RECORDS SUPPLIED section start

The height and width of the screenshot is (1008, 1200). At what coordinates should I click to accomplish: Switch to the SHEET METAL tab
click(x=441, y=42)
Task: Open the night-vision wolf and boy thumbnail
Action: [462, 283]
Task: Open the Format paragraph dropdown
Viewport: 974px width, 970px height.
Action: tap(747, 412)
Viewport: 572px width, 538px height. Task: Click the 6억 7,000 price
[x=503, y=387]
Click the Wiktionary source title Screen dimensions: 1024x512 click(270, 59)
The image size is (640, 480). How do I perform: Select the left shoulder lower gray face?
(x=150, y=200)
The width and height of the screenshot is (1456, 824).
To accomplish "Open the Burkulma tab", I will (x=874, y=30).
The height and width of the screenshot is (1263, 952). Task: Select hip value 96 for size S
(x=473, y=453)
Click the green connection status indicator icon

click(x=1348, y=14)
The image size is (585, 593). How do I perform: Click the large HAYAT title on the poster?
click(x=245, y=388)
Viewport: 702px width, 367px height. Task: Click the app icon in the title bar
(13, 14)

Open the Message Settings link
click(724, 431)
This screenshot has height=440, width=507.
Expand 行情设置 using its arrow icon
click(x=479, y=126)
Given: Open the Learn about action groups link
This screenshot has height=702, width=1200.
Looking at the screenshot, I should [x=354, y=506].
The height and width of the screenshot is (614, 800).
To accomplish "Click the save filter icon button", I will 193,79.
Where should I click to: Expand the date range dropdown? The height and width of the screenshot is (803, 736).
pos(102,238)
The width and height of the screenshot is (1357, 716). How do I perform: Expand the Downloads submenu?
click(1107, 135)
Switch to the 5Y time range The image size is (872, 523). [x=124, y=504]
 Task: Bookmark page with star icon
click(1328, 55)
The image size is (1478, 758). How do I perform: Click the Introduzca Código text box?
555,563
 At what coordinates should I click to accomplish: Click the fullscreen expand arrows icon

RECORDS SUPPLIED section end

> [WHAT THIS TASK INVOLVES]: All lines from the one holding "This screenshot has height=702, width=1200." through the end of the entries need to be given again exactly. Leave out the others.

> [WRITTEN SOLUTION]:
This screenshot has height=702, width=1200.
Looking at the screenshot, I should [x=354, y=506].
The height and width of the screenshot is (614, 800).
To accomplish "Click the save filter icon button", I will 193,79.
Where should I click to: Expand the date range dropdown? The height and width of the screenshot is (803, 736).
pos(102,238)
The width and height of the screenshot is (1357, 716). How do I perform: Expand the Downloads submenu?
click(1107, 135)
Switch to the 5Y time range The image size is (872, 523). [x=124, y=504]
 Task: Bookmark page with star icon
click(1328, 55)
The image size is (1478, 758). How do I perform: Click the Introduzca Código text box?
555,563
 At what coordinates should I click to accomplish: Click the fullscreen expand arrows icon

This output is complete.